Une station de pompage est installée tout près des étangs de traitement des eaux de lixiviation. Tout le lixiviat du LES est " pompé " et passe par cette station pour être dirigé vers le premier étang...

Piézomètre

Un piézomètre, c'est un tube d'accès installé dans le sol pour permettre l'échantillonnage de l'eau et la mesure des caractéristiques hydrogéologiques.
Des piézomètres sont installés en périphérie du LES pour permettre l'échantillonnage et l'analyse des eaux souterraines. La SGMR a instauré un programme de suivi qui consiste à échantillonner et à analyser les eaux souterraines deux fois par année.

Les données recueillies permettent la fabrication d'une carte piézométrique qui nous informe sur la direction de l'écoulement ainsi que sur la hauteur des eaux souterraines en toutes saisons.

Puits de reconnaissance

Afin de bien connaître les conditions hydrologiques et géologiques du LES, plusieurs puits de reconnaissance ont été creusés. Ceux-ci nous permettent donc de savoir quel type de sol (composition, perméabilité, etc.) se retrouve sous les déchets. De plus, ces puits nous permettent de savoir où et à quelle profondeur se situe la nappe phréatique.

Lixiviat à l'étang de captage

Le lixiviat amassé arrive dans un bassin de captage et d'égalisation d'une capacité de 8600 m3. À ce moment, le lixiviat qui arrive est chargé de matières organiques et inorganiques.  
Ce bassin permet, entre autres, d'assurer un débit constant vers le prochain étang. 

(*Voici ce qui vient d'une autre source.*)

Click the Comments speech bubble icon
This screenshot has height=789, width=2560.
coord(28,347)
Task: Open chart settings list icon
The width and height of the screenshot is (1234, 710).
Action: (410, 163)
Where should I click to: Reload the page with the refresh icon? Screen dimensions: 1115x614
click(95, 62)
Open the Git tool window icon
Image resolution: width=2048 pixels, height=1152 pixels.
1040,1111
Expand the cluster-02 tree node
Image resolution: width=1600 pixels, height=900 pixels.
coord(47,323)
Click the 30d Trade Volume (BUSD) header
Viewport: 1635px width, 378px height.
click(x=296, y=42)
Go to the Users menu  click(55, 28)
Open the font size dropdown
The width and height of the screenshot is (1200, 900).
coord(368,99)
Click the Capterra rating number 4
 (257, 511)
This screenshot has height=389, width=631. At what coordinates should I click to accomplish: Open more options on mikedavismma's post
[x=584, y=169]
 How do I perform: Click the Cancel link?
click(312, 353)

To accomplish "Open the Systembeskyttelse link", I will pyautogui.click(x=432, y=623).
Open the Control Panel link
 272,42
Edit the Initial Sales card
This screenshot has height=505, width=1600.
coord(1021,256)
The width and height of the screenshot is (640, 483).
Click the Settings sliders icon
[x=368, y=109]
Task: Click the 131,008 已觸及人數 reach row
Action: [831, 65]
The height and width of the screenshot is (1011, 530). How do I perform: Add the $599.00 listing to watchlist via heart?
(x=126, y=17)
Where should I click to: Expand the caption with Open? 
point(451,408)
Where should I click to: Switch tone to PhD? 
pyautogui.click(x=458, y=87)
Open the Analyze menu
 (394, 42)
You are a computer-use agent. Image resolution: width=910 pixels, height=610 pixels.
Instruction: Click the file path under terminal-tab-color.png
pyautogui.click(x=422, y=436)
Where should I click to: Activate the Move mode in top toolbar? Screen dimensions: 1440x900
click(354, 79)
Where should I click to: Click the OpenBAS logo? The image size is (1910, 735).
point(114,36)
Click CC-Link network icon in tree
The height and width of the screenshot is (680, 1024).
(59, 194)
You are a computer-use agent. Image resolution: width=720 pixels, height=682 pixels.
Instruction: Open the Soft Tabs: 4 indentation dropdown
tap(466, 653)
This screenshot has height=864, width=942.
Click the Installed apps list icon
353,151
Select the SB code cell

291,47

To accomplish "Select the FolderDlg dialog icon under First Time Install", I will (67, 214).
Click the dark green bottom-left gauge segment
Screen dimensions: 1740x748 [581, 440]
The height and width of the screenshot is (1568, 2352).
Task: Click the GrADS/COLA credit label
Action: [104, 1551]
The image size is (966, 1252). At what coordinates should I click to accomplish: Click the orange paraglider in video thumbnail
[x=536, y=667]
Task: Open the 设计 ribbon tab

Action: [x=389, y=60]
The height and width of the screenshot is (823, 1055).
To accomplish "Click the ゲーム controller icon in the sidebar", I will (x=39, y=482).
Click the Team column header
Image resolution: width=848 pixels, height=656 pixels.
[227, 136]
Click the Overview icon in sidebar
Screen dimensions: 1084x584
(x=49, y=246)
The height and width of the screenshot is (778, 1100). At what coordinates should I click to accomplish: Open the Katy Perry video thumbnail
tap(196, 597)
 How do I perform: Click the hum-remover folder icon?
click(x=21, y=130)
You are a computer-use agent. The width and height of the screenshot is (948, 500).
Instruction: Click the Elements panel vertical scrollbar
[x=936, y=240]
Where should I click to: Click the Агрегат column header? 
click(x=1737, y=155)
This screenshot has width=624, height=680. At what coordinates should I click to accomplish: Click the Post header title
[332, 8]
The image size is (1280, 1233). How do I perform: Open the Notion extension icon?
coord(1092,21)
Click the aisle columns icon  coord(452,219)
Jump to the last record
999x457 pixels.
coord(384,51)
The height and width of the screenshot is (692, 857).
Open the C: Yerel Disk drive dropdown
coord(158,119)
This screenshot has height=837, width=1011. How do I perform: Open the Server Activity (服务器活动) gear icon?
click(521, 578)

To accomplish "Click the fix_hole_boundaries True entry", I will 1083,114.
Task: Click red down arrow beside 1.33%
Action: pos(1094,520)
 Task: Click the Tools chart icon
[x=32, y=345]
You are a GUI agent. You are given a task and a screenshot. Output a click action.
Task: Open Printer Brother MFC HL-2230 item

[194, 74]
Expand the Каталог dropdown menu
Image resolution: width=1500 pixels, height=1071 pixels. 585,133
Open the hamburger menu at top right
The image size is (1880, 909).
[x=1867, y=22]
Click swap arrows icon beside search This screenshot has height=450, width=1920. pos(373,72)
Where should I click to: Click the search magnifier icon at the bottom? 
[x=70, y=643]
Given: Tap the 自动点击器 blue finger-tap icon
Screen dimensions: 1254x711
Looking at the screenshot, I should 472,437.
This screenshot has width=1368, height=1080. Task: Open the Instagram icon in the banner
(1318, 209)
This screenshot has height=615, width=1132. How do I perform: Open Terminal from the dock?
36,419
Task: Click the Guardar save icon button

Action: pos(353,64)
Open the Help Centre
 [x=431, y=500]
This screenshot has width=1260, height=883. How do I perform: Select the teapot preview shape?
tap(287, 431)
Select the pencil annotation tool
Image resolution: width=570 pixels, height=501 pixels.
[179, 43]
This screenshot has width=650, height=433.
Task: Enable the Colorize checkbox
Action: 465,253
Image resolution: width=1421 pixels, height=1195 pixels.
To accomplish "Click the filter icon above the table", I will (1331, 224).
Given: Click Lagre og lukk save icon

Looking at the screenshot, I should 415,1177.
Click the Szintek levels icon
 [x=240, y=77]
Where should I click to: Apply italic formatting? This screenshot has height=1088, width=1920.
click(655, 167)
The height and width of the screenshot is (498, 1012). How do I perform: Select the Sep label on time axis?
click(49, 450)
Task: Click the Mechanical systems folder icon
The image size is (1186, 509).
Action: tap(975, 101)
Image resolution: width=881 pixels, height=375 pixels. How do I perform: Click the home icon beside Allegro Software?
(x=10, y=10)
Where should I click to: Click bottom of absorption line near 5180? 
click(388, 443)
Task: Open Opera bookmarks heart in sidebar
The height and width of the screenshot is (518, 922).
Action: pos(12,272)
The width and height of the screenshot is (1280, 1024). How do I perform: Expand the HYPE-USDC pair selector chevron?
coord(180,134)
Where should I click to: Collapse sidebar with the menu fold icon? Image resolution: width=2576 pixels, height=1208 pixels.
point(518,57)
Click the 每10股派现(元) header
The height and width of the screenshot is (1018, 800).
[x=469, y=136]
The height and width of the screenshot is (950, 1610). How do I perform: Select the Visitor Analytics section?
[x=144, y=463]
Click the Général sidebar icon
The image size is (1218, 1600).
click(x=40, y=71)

Lixiviat au premier et deuxiême étang aéré

Le lixiviat est ensuite pompé vers les bassins d'aération d'une capacité de 4000 m3 chacun.

Le premier est muni de quatre aérateurs et le deuxième de deux aérateurs. Lorsque la température le permet (au printemps, à l'été et à l'automne), des bactéries y sont ensemencées.  
À l'aide des nutriments et de l'oxygène, les bactéries mangent et dégradent les matières présentes dans l'eau.

Lixiviat à l'étang de polissage

Le dernier bassin est celui dit de polissage. Il a une capacité de 1000 m3. Il sert principalement à la décantation et la sédimentation des matières en suspension. À ce moment, le lixiviat est beaucoup plus propre. Il ne contient presque plus de matières en suspension (organiques ou inorganiques). 

Traitement au peroxyde

À la sortie du bassin de polissage, un système de désinfection par oxydation chimique au peroxyde d'hydrogène assure la destruction complémentaire des coliformes totaux et fécaux ainsi que des bactéries qui ont été entraînées dans le système.

Le peroxyde est dosé à la goutte près, ce qui limite les effets négatifs sur l'environnement. 

L'eau rejetée

L'eau rejetée est donc de très bonne qualité, sans danger pour l'environnement. Depuis 1996, un programme de suivi est instauré et consiste à échantillonner et à analyser les rejets en eaux, au minimum quatre fois par année.

Les paramètres analysés sont conformes aux normes du Ministère de l'Environnement du Québec.